Back in Ramallah, the party “issued an official statement that the DFLP had nothing to do with the attacks, that we condemn attacks against citizens,” he said.

The statement also said the events of the day should “encourage the US to revise its policy of supporting Israel, because it generates a level of Arab and Islamic hatred.”

The US does not consider the DFLP a terrorist organization.

The faction was removed from the State Dept.’s official list during a regular review “due to lack of terrorist activity” in 1999, the same year Osama bin Laden’s al-Qaeda was added.

The initial suspicions of involvement in 9/11 were also ironic because of the faction’s efforts to end airline hijackings in the 1970s, Abu Laila says.
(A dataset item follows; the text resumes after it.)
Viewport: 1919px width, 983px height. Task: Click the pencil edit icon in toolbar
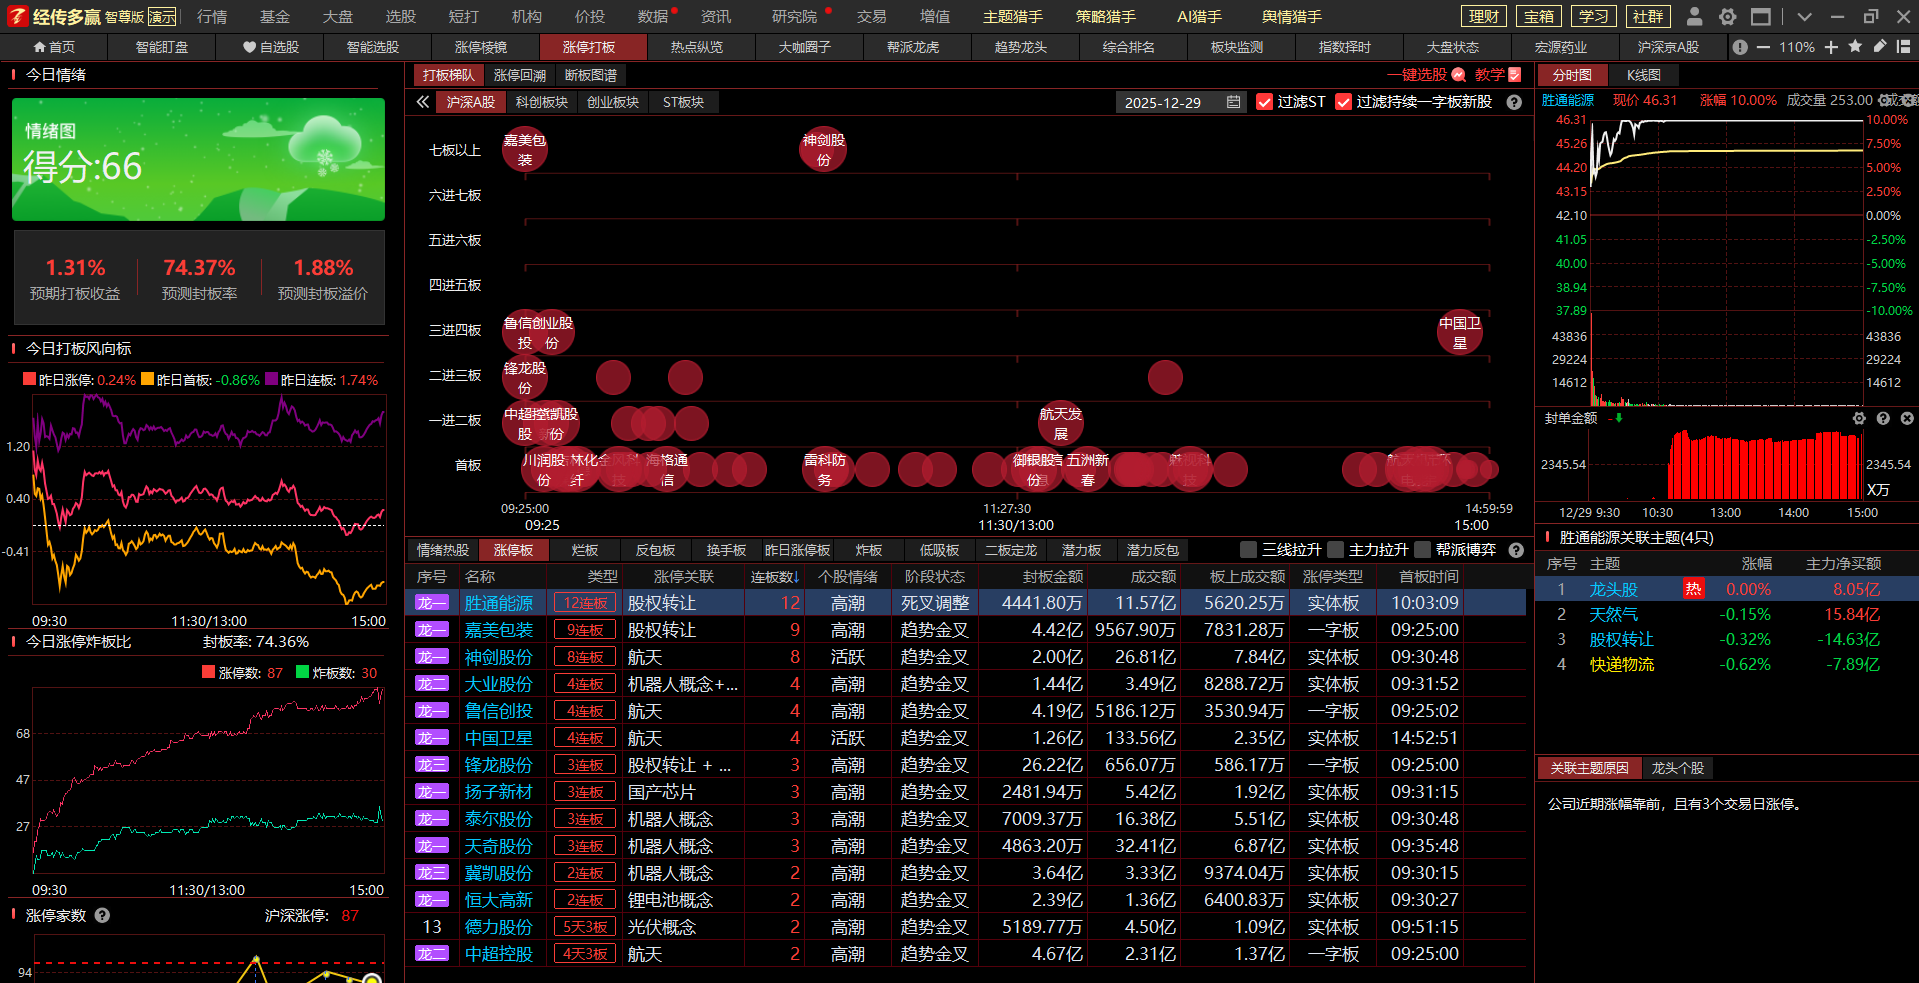pyautogui.click(x=1880, y=47)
The DFLP “fought a huge intellectual battle” against hijacking planes and attacks on civilians and also called to “limit the armed struggle, so it’s not possible [for us] to call for these attacks,” he says.

“Maybe the claim was simply to involve the Palestinian people.”

An armed wing still claims a connection to the DFLP. The National Resistance Brigades, based only in Gaza, is operational and has carried out deadly attacks against Israel.

A spokesman for the NRB, who identified himself only as Abu Khaled, says he learned of the attacks through the media as well as the “ridiculous” claims of involvement via DFLP officers outside Palestine.

Asked if commanders prepared for a US attack in the aftermath of the reports, Abu Khaled said “I didn’t think the US would retaliate because al-Qaeda had already threatened such attacks” as the ones on 9/11.

And the prospect that his small group had the means or the will to pull off such an operation on another continent “was ridiculous. So, there was no strong reaction from our side. We dealt with it rationally.”

Whoever made the claim that day “wanted to export the crisis to the DFLP.”